TASK INSTRUCTIONS. An exact transcript of every entry is required, without any of the pictures.

(Stored records)
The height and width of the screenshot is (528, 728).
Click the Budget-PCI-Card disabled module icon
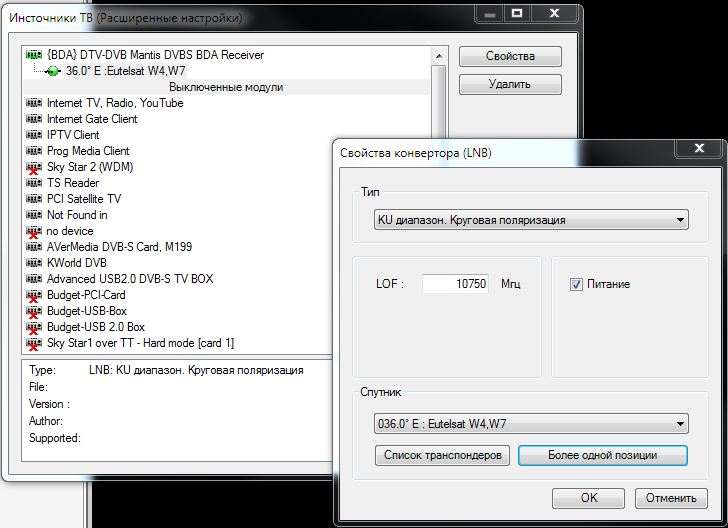[x=34, y=295]
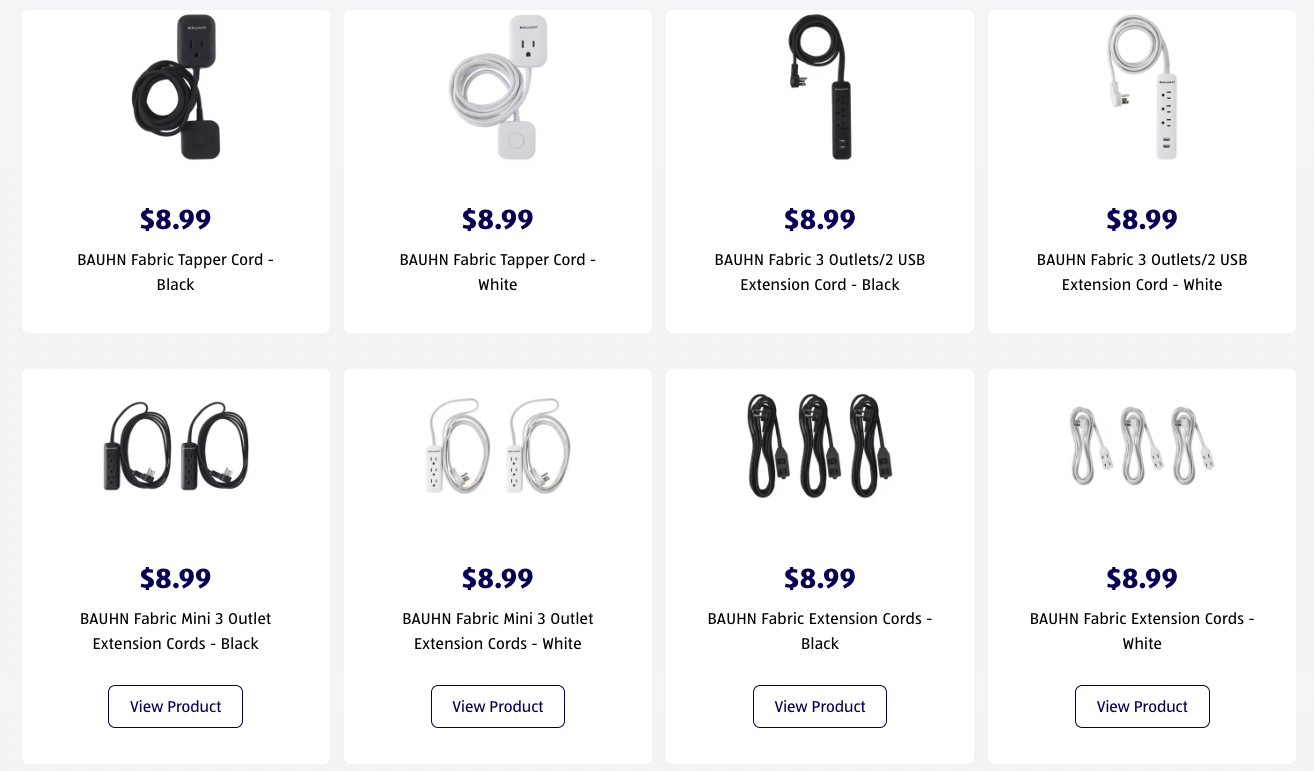The width and height of the screenshot is (1314, 771).
Task: Select Mini 3 Outlet Extension Cords White title
Action: point(498,631)
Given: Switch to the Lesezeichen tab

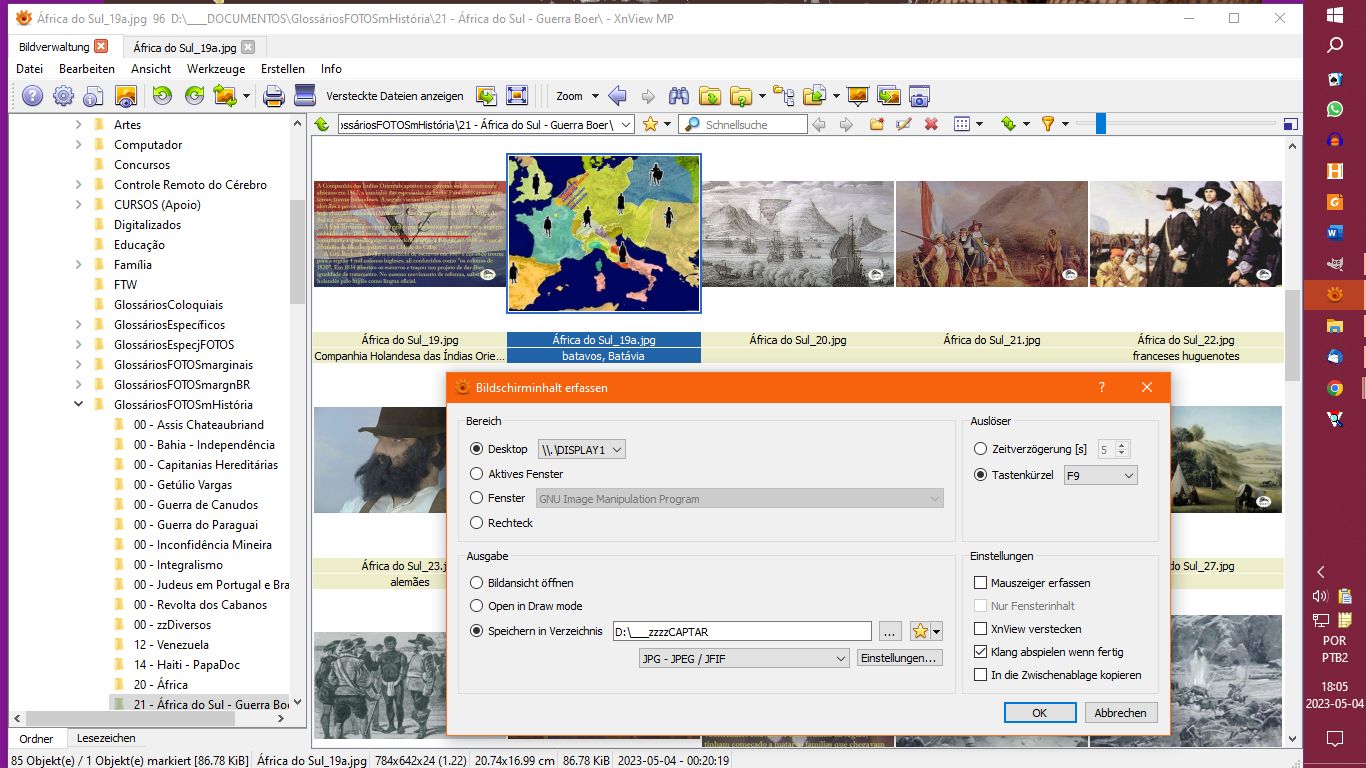Looking at the screenshot, I should 106,738.
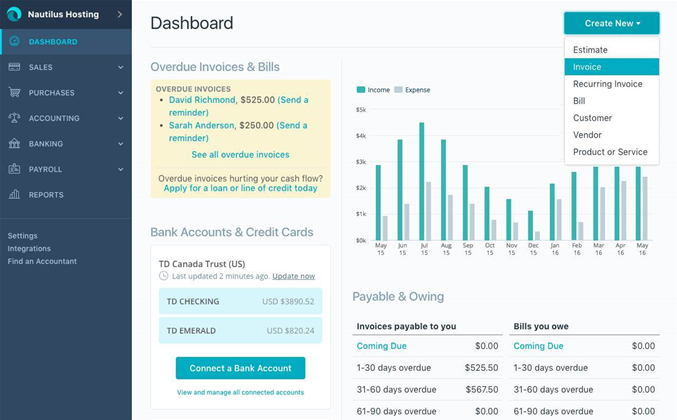Click the Dashboard gauge icon in sidebar

click(14, 42)
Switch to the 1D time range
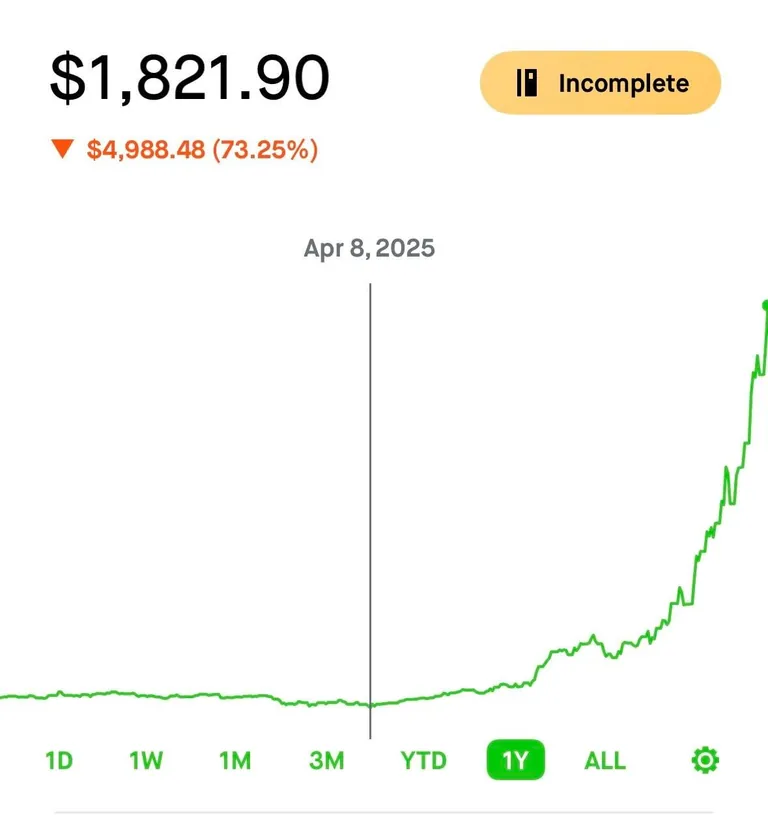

ANSWER SECTION.
The height and width of the screenshot is (528, 728).
Click the Budget-PCI-Card disabled module icon
[x=34, y=295]
The width and height of the screenshot is (1314, 771).
Task: Select Mini 3 Outlet Extension Cords White title
Action: point(498,631)
Given: Switch to the Lesezeichen tab

Looking at the screenshot, I should 106,738.
Click the Dashboard gauge icon in sidebar

click(14, 42)
Switch to the 1D time range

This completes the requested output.